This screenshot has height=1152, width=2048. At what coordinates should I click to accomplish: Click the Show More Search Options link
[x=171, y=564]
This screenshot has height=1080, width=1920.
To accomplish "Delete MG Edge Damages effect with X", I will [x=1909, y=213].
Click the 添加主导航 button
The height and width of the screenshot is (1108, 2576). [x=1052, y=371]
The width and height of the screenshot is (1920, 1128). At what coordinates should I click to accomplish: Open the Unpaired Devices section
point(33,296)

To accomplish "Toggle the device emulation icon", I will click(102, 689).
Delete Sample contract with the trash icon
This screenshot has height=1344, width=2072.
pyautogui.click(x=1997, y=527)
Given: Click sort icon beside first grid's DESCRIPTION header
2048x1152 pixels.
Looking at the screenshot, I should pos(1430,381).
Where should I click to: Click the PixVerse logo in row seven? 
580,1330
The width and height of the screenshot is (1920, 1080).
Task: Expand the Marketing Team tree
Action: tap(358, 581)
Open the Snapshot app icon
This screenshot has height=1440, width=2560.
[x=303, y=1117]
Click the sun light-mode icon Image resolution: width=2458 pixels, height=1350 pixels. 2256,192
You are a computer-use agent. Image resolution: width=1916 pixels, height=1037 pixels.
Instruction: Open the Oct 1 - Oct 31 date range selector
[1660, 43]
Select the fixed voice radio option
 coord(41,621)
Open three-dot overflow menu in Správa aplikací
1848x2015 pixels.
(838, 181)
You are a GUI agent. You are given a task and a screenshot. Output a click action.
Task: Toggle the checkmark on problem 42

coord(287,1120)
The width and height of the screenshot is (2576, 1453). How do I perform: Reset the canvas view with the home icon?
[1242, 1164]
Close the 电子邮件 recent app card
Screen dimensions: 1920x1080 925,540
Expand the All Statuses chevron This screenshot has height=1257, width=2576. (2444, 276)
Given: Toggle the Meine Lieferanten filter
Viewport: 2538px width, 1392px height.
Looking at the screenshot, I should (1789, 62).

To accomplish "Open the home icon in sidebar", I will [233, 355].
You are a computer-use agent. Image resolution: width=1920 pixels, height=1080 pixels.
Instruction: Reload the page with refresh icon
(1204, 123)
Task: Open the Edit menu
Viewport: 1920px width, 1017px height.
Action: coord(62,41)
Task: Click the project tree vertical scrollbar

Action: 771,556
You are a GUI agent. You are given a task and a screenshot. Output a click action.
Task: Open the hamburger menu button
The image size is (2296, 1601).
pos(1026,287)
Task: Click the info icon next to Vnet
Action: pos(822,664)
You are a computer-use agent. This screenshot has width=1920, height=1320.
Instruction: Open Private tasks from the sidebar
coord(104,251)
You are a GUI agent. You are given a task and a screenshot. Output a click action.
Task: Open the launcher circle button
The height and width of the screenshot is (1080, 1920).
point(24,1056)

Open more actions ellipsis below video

******************************

■ Task directions
In the listing above, find the line holding "Close the 电子邮件 recent app card" and the line holding "You are a computer-use agent. Image resolution: width=1920", then output those two lines and every line between them exactly.

■ Answer
Close the 电子邮件 recent app card
Screen dimensions: 1920x1080 925,540
Expand the All Statuses chevron This screenshot has height=1257, width=2576. (2444, 276)
Given: Toggle the Meine Lieferanten filter
Viewport: 2538px width, 1392px height.
Looking at the screenshot, I should (1789, 62).

To accomplish "Open the home icon in sidebar", I will [233, 355].
You are a computer-use agent. Image resolution: width=1920 pixels, height=1080 pixels.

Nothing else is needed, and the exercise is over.